### TASK DIRECTIONS
Copy word for word the stretch from "TOKYO — As Japan's" through "concern: its image." in the article below on Japan's pandemic image spending.

### DOCUMENT EXCERPT
# # # # #
TOKYO — As Japan's novel coronavirus infections surge and its health-care system stands on the brink of collapse, the government of Prime Minister Shinzo Abe has an added concern: its image.

An emergency economic relief package unveiled last week earmarked $22 million for the foreign ministry “to dispel negative perceptions of Japan related to infectious diseases,” and to strengthen communications about the situation in Japan — over the Internet and through its embassies.

Artificial intelligence will also be harnessed to monitor social media and see what is being said about Japan abroad. This will give the Foreign Ministry a chance to respond to “wrong information,” the Mainichi newspaper reported.

Many countries set aside money for international image-building, but Japan’s latest move strikes many critics as ill-timed, especially as part of an emergency economic relief package in the midst of a pandemic.

It’s a typically defensive reaction from an administration “obsessed with its international image,” said Nancy Snow, a professor of public diplomacy at Kyoto University of Foreign Studies.

“This is a conservative government that does not take kindly to any dissent internally or externally,” she said. “Their solution is always this simple, ‘let’s put some money aside,’ because that seems less daunting than handling the real situation.”

Criticism initially centered on Japan’s handling of infections on board the Diamond Princess cruise ship in February.

Passengers and crew members fell sick in their hundreds, and at least 12 died. A leading infectious disease expert, Kobe University’s Kentaro Iwata, criticized the lack of infection controls on board. But Japan’s government responded with a stubborn refusal to admit it had mishandled the outbreak.
# # # # #
### DATA LISTING
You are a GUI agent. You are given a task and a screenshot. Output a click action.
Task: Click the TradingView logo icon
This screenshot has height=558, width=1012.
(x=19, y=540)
# # # # #
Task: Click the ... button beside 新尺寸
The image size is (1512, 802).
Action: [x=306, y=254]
# # # # #
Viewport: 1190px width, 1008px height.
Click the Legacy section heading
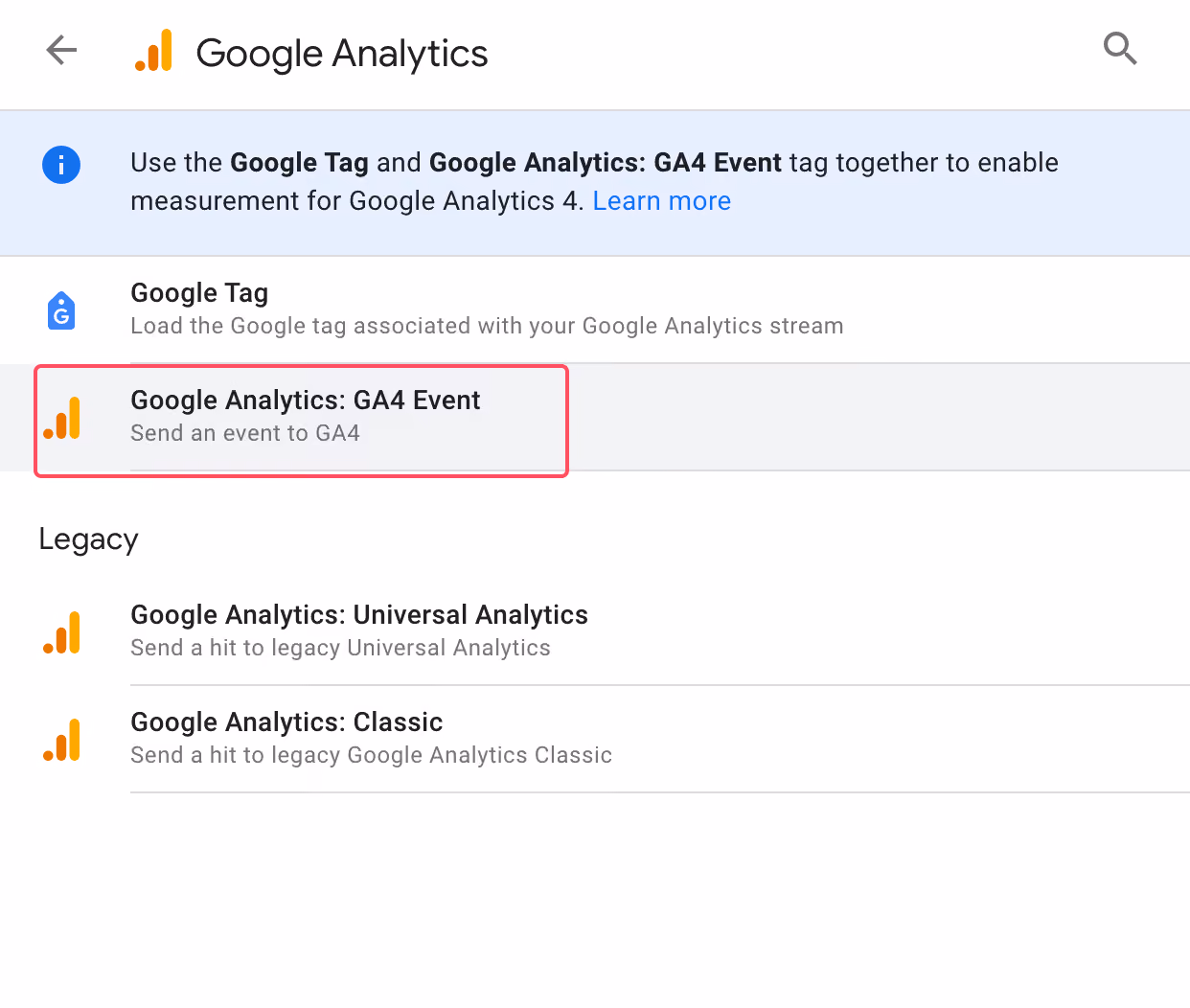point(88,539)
# # # # #
### ANSWER TO THE PROBLEM
TOKYO — As Japan's novel coronavirus infections surge and its health-care system stands on the brink of collapse, the government of Prime Minister Shinzo Abe has an added concern: its image.